Florida Republican Sen. Marco Rubio is having a hard time keeping track of what Marco Rubio thinks. Most recently, he is torn about the tax scam. On Monday, Rubio created a minor Republican kerfuffle—and much joy among Democrats—when The Economist published an interview with him in which he told the truth about the tax cuts. Big corporations, he said, weren't using the tax cut to "reinvest in American workers. […] In fact they bought back shares, a few gave out bonuses; there's no evidence whatsoever that the money's been massively poured back into the American worker."

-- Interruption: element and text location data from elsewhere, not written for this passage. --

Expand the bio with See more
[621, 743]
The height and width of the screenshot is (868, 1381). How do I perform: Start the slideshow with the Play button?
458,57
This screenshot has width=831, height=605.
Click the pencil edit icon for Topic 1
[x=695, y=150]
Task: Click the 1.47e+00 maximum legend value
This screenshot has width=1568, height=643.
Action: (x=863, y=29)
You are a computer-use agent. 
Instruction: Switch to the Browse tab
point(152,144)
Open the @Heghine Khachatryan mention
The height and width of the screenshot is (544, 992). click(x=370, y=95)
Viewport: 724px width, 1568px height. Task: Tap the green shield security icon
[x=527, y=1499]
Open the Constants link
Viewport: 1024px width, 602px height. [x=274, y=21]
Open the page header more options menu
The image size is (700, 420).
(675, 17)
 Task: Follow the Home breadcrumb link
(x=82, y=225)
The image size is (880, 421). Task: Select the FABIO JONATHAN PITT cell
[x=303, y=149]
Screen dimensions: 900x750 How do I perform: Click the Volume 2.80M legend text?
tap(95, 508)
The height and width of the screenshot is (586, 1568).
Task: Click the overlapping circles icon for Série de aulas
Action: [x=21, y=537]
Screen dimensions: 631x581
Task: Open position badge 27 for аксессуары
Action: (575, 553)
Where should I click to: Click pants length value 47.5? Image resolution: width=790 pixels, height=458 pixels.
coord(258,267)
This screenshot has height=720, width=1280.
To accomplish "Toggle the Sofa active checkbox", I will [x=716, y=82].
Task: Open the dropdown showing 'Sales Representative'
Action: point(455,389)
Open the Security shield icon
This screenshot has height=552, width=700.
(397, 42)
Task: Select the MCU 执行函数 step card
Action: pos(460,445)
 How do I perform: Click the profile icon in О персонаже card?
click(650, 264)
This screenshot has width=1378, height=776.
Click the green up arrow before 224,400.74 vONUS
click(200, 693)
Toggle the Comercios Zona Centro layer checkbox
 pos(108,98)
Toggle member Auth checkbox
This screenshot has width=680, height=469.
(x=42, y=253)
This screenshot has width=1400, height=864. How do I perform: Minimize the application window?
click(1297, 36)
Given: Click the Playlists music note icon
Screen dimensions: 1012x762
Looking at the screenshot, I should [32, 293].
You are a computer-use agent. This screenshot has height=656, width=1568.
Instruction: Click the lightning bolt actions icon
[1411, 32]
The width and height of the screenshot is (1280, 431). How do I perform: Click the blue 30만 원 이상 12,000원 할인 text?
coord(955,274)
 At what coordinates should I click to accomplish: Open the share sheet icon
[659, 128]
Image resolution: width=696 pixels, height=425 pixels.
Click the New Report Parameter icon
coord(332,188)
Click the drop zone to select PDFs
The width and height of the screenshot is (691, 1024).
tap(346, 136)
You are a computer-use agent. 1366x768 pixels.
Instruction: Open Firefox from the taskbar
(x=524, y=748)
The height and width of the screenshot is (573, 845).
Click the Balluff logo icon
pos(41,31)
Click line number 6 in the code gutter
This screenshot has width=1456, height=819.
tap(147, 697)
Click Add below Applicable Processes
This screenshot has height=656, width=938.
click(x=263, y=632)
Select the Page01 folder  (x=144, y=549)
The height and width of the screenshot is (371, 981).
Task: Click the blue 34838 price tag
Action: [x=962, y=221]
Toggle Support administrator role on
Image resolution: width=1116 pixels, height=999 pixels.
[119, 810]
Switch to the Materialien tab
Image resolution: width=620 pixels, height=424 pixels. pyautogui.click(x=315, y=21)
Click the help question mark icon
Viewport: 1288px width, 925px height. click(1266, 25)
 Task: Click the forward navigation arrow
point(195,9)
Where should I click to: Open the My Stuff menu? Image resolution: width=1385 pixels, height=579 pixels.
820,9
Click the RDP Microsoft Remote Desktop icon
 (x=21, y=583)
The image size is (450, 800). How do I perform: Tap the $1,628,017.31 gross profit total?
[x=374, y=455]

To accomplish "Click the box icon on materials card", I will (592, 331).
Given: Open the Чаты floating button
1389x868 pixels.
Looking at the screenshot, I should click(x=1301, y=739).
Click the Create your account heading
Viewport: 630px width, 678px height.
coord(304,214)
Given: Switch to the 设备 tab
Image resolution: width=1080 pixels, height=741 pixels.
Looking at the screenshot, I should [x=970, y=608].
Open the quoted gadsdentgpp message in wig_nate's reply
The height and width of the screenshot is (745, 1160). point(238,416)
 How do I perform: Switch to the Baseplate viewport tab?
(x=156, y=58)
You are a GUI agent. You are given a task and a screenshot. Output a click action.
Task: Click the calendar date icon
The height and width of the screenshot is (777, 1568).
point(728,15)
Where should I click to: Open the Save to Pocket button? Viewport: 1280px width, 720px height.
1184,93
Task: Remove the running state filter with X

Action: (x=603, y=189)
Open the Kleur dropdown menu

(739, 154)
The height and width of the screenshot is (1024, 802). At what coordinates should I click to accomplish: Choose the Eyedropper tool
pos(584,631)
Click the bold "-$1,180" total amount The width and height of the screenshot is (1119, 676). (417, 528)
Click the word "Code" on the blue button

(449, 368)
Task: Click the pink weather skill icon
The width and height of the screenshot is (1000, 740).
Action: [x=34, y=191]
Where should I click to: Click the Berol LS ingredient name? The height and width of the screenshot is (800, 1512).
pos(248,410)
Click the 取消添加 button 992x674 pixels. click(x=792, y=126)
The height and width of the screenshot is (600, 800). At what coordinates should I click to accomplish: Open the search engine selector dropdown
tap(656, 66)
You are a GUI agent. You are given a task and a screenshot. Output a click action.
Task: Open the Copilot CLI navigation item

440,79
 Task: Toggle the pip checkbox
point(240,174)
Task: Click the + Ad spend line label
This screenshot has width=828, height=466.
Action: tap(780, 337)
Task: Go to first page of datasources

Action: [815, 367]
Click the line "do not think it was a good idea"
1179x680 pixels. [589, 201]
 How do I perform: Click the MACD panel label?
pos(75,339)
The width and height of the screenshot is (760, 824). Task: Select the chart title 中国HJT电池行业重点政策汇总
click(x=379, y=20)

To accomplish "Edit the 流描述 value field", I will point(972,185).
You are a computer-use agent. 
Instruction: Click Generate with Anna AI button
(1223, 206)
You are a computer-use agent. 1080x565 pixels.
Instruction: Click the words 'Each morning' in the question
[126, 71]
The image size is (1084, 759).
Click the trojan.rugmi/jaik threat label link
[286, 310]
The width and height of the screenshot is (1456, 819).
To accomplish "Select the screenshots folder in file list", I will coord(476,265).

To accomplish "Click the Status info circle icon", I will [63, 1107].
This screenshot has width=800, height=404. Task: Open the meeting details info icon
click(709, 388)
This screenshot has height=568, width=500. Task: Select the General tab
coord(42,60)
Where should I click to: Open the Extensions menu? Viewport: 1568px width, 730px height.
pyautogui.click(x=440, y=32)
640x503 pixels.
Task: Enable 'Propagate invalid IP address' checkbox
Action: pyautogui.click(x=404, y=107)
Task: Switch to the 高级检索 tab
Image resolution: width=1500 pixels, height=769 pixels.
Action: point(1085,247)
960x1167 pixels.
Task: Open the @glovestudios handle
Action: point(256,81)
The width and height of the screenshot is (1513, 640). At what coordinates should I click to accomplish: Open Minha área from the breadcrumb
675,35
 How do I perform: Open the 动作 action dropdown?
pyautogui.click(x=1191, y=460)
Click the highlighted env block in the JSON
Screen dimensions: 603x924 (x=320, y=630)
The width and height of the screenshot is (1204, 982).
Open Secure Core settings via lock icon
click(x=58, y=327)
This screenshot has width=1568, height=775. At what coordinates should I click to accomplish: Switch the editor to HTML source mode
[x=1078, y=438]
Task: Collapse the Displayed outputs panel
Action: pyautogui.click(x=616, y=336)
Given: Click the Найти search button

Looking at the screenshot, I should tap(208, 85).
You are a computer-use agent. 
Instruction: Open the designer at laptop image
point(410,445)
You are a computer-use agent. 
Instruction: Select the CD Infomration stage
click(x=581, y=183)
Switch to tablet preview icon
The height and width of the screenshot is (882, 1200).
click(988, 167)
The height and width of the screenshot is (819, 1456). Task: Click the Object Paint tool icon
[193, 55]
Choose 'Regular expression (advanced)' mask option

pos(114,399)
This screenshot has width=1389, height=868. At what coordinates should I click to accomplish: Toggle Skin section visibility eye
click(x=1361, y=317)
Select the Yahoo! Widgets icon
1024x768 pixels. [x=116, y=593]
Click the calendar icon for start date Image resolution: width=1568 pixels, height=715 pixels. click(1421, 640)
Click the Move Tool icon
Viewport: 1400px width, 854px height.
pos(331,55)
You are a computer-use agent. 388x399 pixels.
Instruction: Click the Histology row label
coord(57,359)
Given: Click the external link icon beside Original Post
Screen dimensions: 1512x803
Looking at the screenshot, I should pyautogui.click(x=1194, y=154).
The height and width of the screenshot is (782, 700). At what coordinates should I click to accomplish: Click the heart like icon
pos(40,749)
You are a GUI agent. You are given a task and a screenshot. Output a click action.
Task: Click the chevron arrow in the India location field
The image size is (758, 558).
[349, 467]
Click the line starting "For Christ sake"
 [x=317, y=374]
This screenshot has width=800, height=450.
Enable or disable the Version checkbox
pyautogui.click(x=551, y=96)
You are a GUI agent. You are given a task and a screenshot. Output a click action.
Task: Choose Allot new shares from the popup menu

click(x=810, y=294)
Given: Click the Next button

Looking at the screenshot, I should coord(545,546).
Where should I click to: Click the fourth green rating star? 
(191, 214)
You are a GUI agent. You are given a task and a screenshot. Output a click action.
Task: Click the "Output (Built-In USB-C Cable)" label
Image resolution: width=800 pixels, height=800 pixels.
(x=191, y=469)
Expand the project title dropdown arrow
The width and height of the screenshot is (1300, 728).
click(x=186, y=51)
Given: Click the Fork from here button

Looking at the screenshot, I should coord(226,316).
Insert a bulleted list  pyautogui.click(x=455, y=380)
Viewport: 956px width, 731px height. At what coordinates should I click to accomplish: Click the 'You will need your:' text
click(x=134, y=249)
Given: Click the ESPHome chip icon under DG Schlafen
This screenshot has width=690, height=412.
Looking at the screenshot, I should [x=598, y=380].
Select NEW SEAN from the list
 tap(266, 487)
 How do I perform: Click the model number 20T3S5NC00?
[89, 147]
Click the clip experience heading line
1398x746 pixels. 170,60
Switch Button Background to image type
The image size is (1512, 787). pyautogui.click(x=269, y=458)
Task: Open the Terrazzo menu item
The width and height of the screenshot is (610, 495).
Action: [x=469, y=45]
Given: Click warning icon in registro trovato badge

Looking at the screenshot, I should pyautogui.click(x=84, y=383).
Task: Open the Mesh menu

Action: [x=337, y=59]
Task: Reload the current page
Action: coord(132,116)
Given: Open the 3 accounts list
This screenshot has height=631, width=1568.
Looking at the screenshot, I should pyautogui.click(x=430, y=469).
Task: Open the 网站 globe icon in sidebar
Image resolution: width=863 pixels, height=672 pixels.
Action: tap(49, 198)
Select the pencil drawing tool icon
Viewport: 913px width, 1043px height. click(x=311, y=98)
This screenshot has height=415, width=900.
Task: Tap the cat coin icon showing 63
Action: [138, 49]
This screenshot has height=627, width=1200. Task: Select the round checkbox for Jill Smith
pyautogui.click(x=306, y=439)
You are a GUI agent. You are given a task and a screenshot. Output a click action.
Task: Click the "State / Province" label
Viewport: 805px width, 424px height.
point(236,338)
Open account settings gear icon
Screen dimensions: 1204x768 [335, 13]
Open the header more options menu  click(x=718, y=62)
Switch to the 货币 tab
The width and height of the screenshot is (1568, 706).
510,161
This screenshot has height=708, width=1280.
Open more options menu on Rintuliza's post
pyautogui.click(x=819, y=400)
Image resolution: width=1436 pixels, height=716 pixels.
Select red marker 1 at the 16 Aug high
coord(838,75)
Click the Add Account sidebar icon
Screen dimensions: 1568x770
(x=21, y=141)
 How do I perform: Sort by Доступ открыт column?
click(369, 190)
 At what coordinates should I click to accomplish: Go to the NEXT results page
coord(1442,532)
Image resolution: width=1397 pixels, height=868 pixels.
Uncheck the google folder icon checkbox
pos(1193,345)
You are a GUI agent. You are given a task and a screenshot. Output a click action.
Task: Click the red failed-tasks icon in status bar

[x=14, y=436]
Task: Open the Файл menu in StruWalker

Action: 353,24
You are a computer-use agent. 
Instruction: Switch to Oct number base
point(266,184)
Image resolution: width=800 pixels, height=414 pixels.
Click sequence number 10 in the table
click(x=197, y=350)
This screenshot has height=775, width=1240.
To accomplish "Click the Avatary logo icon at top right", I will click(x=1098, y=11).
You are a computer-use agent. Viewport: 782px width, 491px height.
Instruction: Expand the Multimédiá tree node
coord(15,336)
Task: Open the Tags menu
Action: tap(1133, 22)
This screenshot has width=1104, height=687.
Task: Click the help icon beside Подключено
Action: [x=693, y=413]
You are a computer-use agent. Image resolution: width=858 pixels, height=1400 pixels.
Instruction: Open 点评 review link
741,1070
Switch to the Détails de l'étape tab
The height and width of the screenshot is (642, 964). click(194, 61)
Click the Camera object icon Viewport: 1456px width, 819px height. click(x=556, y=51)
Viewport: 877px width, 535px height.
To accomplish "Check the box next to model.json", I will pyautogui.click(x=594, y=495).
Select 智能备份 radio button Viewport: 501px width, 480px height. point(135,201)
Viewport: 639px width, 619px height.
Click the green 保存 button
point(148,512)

He was so sure of that he had his staff double-down on it on Tuesday, making sure that everyone saw the part of the interview where he touted his new idea to "reform [the] conservative movement" which will be "devoted to addressing the economic disruption and social disaffection that the President vigorously described." (By the way, nice suck-up to The Donald there, Li'l Marco.)
The walk-back, however, was inevitable because it's Rubio. And here it is, over the byline "Marco Rubio," in the National Review: “Two Cheers for Corporate Tax Cuts.” In his op-ed, Rubio is trying really hard to split a hair. Softening Monday's harsh criticism of the tax scam, he now says it "has been good for Americans. That is why I voted for it." Then he attempts nuance. Overall, the bill (somehow) "helps workers," just not its "massive tax cuts to multinational corporations." See, he's a good Republican and absolutely tax cuts are the best thing for America. But the splitting of hairs about which tax cuts are great and which tax cuts are merely good has him pretty much tied up in knots.
This is vintage Rubio. Remember when he was all for immigration reform, and he was going to be the guy to reshape the conservative movement to embrace Latinos? That was all in the lead-up to his 2016 presidential bid, and lasted all of two seconds. Now he's looking at 2020, and thinks he can somehow be the conservative guy that reshapes the movement to care about income inequality, words he can't actually say out loud so he calls it “disruption” and “disaffection.” That'll last about as long as his immigration reform push.
Rubio actually got it right the first time. The tax scam is making a lot of massive corporations a whole lot richer. Just this week, Apple demonstrated that with the announcement that it was using its tax windfall to buy back an eye-popping $100 billion of its stock. The nation's biggest banks have raked in nearly $2 billion in profits in the first quarter of this year. None of this has done much of anything to help the American worker, disaffected or not.